Het eerste wat je moet doen bij diagnose aan het aircosysteem is de klacht van de klant controleren. De meest voorkomende klacht is: "Het aircosysteem koelt niet goed, het wordt niet koud in de auto". Klopt de bewering? Om dit te controleren moet de uitblaastemperatuur bij het middelste luchtrooster in de auto worden gemeten wanneer de airconditioning is ingeschakeld. Afhankelijk van de buitentemperatuur moet de temperatuur tussen 3 °C en 8 °C liggen.
Begin met koudemiddelcircuit controleren
Als de koeling onvoldoende is, wordt het koudemiddelcircuit gecontroleerd. Schakelt de compressor in, draait de ventilator om de condensor te koelen? Je mag het controleren van de verwarmings- en luchtklepregeling niet vergeten. Schakel hiervoor de airconditioning uit en vergelijk de buitentemperatuur opnieuw met de uitblaastemperatuur.Is de gemeten temperatuur hoger dan de waarde van de buitentemperatuur? Dan moet je de verwarmingsregeling dienovereenkomstig controleren. Als uit de vorige tests blijkt dat de koeling onvoldoende is, is het aannemelijk dat de oorzaak in het koudemiddelcircuit ligt.

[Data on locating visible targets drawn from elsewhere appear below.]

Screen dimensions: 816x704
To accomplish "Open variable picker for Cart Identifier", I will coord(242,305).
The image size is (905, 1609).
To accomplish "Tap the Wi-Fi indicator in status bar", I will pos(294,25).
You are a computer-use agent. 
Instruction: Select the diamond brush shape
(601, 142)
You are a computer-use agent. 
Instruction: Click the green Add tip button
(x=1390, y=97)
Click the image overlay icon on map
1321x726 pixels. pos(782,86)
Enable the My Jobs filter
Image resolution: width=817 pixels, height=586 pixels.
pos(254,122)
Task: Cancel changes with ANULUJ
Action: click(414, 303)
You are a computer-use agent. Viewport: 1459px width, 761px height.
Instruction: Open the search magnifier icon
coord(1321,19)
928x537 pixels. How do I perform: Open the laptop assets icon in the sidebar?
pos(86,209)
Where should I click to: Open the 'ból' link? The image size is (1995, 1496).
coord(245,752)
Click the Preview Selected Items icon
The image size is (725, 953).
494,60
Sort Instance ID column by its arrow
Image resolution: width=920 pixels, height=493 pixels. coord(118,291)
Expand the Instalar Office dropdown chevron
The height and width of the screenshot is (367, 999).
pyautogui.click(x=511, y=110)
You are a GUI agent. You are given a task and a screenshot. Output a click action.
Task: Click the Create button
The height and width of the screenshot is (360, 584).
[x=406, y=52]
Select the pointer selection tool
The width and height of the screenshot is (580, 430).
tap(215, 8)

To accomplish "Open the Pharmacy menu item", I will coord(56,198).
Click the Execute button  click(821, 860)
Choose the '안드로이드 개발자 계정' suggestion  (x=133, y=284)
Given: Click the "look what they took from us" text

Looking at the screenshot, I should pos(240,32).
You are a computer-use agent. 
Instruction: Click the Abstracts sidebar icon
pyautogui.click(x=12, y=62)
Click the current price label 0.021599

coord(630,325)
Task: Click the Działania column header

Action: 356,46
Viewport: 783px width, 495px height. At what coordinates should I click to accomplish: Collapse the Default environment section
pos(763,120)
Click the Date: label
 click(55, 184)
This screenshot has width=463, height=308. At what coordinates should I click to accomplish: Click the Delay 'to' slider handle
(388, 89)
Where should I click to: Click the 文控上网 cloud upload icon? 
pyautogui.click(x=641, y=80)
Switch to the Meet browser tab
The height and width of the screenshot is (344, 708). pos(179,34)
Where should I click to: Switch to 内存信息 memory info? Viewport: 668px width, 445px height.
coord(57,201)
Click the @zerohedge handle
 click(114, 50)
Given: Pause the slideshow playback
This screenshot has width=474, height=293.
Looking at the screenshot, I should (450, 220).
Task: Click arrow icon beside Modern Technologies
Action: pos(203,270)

Oververhitting en nakoeling vaststellen
In de praktijk wordt bij diagnose aan het aircosysteem het koelsysteem meestal afgetapt en opnieuw gevuld om vast te stellen of de klacht van de klant is verholpen. In het geval van bovenstaande klacht is de oorzaak meestal een te lage hoeveelheid koudemiddel in het aircosysteem. Het is echter raadzamer om de goede werking van het aircosysteem te testen door de mate van oververhitting en nakoeling vast te stellen. In dit geval voer je de diagnose aan het aircosysteem niet uit door het aircosysteem aan te zuigen en te vullen, maar door de druk en temperatuur te meten. Dit vereist echter systeemkennis van de werking van een aircosysteem.